----- Data for this task
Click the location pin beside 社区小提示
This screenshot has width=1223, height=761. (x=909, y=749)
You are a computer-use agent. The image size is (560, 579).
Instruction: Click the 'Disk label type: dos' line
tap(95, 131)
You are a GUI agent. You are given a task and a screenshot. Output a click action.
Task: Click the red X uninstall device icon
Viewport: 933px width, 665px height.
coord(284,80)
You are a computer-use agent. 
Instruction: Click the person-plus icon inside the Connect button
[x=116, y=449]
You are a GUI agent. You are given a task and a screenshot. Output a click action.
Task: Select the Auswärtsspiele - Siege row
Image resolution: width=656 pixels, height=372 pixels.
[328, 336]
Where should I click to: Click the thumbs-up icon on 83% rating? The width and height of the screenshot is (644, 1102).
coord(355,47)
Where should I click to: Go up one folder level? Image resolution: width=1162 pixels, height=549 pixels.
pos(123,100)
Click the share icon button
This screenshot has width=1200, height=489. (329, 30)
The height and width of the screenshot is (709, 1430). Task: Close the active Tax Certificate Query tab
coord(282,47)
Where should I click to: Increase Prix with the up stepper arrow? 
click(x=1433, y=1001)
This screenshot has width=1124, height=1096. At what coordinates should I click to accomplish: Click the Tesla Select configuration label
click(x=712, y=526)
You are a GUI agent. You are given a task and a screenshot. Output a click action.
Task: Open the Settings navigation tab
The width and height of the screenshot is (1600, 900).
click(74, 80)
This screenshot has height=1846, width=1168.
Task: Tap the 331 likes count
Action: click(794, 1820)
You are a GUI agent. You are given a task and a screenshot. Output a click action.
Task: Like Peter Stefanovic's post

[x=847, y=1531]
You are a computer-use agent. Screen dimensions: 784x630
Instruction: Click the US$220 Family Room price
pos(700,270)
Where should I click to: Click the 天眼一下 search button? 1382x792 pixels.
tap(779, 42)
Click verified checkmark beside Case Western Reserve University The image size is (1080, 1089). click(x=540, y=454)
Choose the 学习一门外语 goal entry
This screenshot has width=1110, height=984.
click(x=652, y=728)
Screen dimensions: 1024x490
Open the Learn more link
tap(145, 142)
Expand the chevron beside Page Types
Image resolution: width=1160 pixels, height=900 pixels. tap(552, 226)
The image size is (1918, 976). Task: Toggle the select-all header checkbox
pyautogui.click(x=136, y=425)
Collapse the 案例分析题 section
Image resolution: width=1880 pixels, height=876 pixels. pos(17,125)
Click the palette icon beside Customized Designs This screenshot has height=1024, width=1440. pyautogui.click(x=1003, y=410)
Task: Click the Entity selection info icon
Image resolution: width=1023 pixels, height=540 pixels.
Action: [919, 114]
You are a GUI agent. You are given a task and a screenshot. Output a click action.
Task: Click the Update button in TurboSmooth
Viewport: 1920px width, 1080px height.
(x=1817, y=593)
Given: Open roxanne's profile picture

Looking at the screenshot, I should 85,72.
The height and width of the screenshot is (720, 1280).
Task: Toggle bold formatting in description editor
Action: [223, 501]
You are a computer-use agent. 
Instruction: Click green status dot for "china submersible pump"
----------
Exercise details
Each line of the data that holds "computer" should be copied.

Exercise answer
You are a computer-use agent. The image size is (560, 579).
You are a computer-use agent. 
You are a computer-use agent. Screen dimensions: 784x630
You are a computer-use agent. 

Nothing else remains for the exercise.